1. Foundational Elements for Medical Affairs’ Success

From the group’s perspective, the most significant challenges to value creation for Medical Affairs are structural: senior leadership and decision-makers may find it difficult to understand how resourcing and staffing decisions have limited Medical Affairs’ ability to support overall corporate strategies and other functions; that budgets need to be expanded, how talent needs to be upskilled, and what processes need to be redesigned for efficiency and effectiveness. These challenges often impede Medical Affairs’ ability to demonstrate its value internally, to the organization, and externally, to patients and healthcare professionals (HCPs). The group emphasized the following foundational organizational aspects:

  • Strong thought leadership

    that believes in the potential and capabilities of Medical Affairs and advocates for it from the top of the organization, without shying away from healthy tension that is required to drive change. It is encouraging to see that senior leadership positions which inspire the sense of purpose of the company are being filled increasingly with people coming from Medical Affairs.

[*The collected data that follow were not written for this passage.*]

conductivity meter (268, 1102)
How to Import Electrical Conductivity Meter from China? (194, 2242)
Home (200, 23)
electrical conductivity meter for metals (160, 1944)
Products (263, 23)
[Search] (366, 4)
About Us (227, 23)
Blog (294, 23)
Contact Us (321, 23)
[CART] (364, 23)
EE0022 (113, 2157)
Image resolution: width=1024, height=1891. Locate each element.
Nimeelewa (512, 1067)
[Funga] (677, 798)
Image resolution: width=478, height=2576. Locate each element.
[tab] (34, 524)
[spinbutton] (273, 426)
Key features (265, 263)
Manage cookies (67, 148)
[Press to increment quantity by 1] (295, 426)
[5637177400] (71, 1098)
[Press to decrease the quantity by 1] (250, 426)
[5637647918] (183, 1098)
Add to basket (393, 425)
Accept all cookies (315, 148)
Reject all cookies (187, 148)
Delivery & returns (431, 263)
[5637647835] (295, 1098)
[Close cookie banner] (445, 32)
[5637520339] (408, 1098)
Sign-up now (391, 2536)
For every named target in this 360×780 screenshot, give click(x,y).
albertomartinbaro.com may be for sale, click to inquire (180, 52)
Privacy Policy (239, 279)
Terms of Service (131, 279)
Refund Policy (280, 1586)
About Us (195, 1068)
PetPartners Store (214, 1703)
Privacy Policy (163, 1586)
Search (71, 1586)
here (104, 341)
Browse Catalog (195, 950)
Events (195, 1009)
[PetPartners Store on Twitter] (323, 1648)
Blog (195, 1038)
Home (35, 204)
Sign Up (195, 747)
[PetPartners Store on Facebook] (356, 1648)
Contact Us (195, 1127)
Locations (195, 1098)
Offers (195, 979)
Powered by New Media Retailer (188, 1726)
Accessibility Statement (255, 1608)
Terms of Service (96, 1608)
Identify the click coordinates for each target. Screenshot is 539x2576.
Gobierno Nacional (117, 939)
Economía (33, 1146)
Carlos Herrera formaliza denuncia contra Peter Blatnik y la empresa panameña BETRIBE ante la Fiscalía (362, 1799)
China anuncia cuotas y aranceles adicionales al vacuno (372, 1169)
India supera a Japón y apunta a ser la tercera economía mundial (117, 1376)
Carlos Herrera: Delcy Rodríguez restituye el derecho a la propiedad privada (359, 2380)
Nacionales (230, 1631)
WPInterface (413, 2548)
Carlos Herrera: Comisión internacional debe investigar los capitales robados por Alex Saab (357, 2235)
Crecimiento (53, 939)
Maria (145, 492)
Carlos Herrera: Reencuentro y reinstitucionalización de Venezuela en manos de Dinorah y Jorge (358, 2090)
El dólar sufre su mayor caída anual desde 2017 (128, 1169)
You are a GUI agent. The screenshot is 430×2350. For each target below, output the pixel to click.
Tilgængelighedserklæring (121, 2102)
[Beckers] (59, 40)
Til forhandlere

  • Organizational structure

    that represents Medical Affairs as an autonomous pillar next to Commercial and R&D, reflected already at the top from the executive committee composition. The position and strategy of Medical Affairs should be clear and known throughout the organization.

  • Optimum budget

    both on a short and mid-term time horizon enabling Medical Affairs initiatives and understanding that the return provided by Medical Affairs will be different from purely quantitative metrics that Commercial might provide, and will be achieved more in the long term.

  • Talent evolution

    that considers new capabilities that will be needed to engage with a broader set of stakeholders, including an increased emphasis on patients and patient organizations as well as the adoption of digital channels and opportunities. There is a greater need for information that is personalized and shared via the right channel, efficient insights collection, communication using technology appropriately to enhance engagement, and storytelling skills. Medical Affairs teams need to build confidence in being a valued thought partner.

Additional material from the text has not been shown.